The shift of perspective toward a Pareto world also has implications for how we deal with risk and uncertainty. We spend enormous time and energy trying to “correct” nonlinear phenomena — like asymmetric fundraising and bankcard lending — that we perceive as abnormal and risky. There may be moral and fairness considerations to account for, but since power law distributions are the rule rather than the exception, and since they’re remarkably stubborn, they call for different solutions to deal with risk and a focus on the dynamics in the tail.

Just as innovation in the tail can shift entire systems for the better, a negative tail decision can bring down an entire system — a scenario that keeps me awake at night. So how do we deal with a Pareto world’s uncertainty and chaos? How do we make decisions? How do we avoid bad tail decisions, or correct them quickly before they become catastrophic?
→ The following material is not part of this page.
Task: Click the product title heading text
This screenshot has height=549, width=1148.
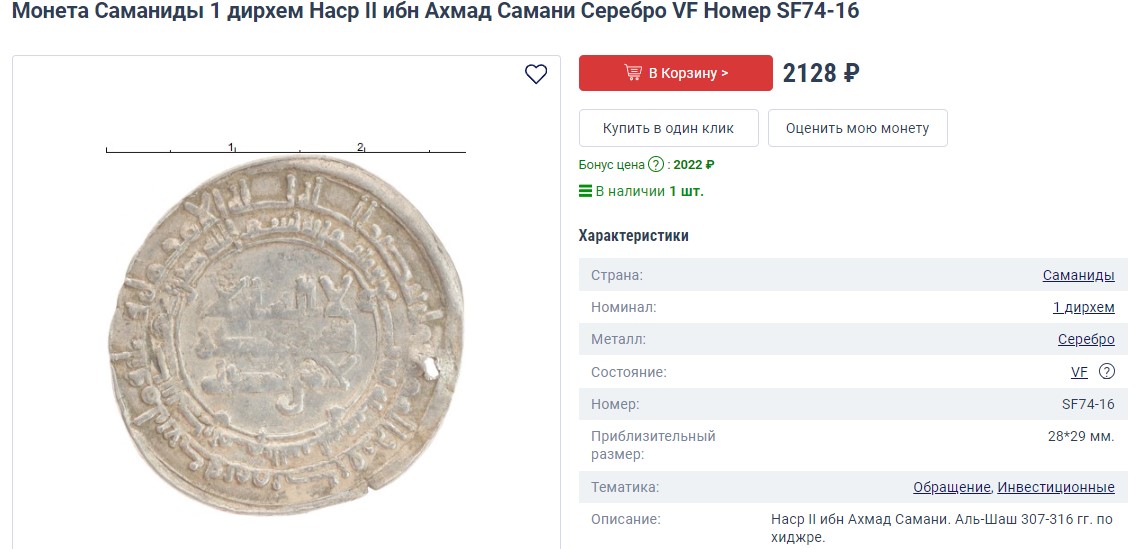Action: coord(435,11)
One promising avenue is to combine extreme outcomes and the plausibility of various future scenarios — economist George Shackle’s Potential Surprise Theory — to help grapple with decisions in extreme uncertainty. Using traditional probabilities is problematic because they rely on predefined and mutually exclusive outcomes that are supposed to cover all possible scenarios — which, of course, no one can predict. A decision maker using Potential Surprise Theory, on the other hand, chooses among various possible scenarios based on a combination of the degree of disbelief or implausibility of possible outcomes and the expected potential gains and losses associated with each. This approach, unlike traditional probabilities, leaves room for surprises and new possibilities. So, think about plausibility and consequences, rather than probability. Think in a much broader way about the bad things that could potentially happen.

We indeed cannot predict or prevent black swan (i.e., bad tail) events. But learning to recognize and contain them early can avoid a disaster. When Covid-19 first broke out in South Korea, for instance, authorities’ early and decisive test-trace-isolate reaction contained the spread of the disease, compared to countries like the United States or Brazil. Similarly, we can learn to recognize and reverse dangerous tail decisions. Imagine what could have been avoided if Lehman Brothers, for example, had identified as a tail decision expanding its subprime mortgages and mortgage-backed derivatives business to the extent that a small decline in real estate value could wipe out its capital.

Managing People

Create an A+ team to leverage A+ players’ impact.

People’s performance is still often measured using a Gaussian curve. In reality, a small number of outperformers consistently account for most of the impact. The implication is two-fold.

First, recruit and retain the best possible people across the board. The stars in the tail will still account for the largest impact on results — remember that power laws are stubborn — but this doesn’t mean that all recruitment and retention efforts should focus on them. Consistently attracting and retaining exceptional talent across the entire organization will lift the entire talent curve, with profound impacts on results. So, although a small percentage of people still account for a relatively large proportion of results, having better talent across the board can lift results in absolute terms.

Second, focus on improving team environments and dynamics at all levels. When the complex system that is a company gets more and better interconnected, the multiplicative impact of the star performers in the tail becomes amplified throughout the entire system.

. . .

Recalibrating our perspective from Gaussian to Pareto might sound arcane, but the practical implications are profound. Shifting the lens through which we understand the world impacts how we approach systemic change, how we make decisions and handle risk, and how we lead. And because our lives are made up of intricate and complex webs of human connections, from families and professional networks to the communities we live in, our entire lives follow power laws: A few key decisions — from whom we marry, to what careers we choose — end up having an enormous impact on our future. I believe our thinking follows the same power law. By correcting a handful of cognitive errors, starting with this one, we can radically transform our performance, our impact, and our entire life.